13

B-tree is a data structure, which looks like this:

enter image description here

If I want to look for some specific value in this structure, I need to go through several elements in root to find the right child-node. The I need to go through several elements in the child-node to find its right child-node etc.

The point is, when I have $n$ elements in every node, then I have to go through all of them in the worst case. So, we have $O(n)$ complexity for searching in one node.

Then, we must go through all the levels of the structure, and they're $log_m N$ of them, $m$ being the order of B-tree and $N$ the number of all elements in the tree. So here, we have $O(log N)$ complexity in the worst case.

Putting these information together, we should have $O(n) * O(log n) = O(n * log n)$ complexity.

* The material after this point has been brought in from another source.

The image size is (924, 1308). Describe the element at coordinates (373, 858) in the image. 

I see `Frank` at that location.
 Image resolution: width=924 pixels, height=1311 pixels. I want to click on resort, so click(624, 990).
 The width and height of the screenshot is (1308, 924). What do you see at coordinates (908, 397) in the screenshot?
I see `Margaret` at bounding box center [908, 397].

But the complexity is just $O(log n)$ - why? What am I doing wrong?

Raphael
  • 73,212
  • 30
  • 182
  • 400
Eenoku
  • 252
  • 1
  • 2
  • 10

5 Answers5

13

You have introduced $n$ and $m$ as the order of B-tree, I will stick to $m$.

Their height will be in the best case $\lceil log_m(N + 1) \rceil$, and the worst case is height $\lceil log_{\frac{m}{2}}(N)\rceil$ but there is also a saturation factor $d$, that you have not mentioned.
The height will be $O(log N)$, please notice that $m$ disappeared, because it effectively is multiplication by a constant.
Now at every node you have at most $m$ sorted elements, so you can perform binary search giving $log_2(m)$, so the proper complexity is $O(log(N) * log(m))$.
Since $m << N$, and what is more important, is that it does not depend on $N$, so it should not be mixed, or it might be given explicitly (with $m$ not $N$ or appearing $n$).

KLD
  • 103
  • 3
Evil
  • 9,525
  • 11
  • 32
  • 53
2

The point is, when I have n elements in every node, then I have to go through all of them in the worst case. So, we have O(n) complexity for searching in one node.

No. You would do a binary search in the node, so the complexity of searching in a node is $O(log n)$, not $O(n)$.

TilmannZ
  • 764
  • 4
  • 6
2

Considering this as an order $m$ B-Tree, whether or not you take $m$ to be a constant, worst case search takes $\Theta(\lg N)$ total comparisons ($N$ values total). As is stated in another answer (as a newbie, I cannot comment on it yet), the height of the tree is about $\log_m N = (\lg N)/(\lg m)$. Especially if you are taking $m$ to be variable, it is assumed that you will have a logarithmic search per node, order $O(\lg m)$. Multiplying those terms, $\log_m N \cdot \lg m = ((\lg N) / (\lg m)) \cdot \lg m = \lg N$, you don't have to drop the $\lg m$ term using big-O, they really do cancel.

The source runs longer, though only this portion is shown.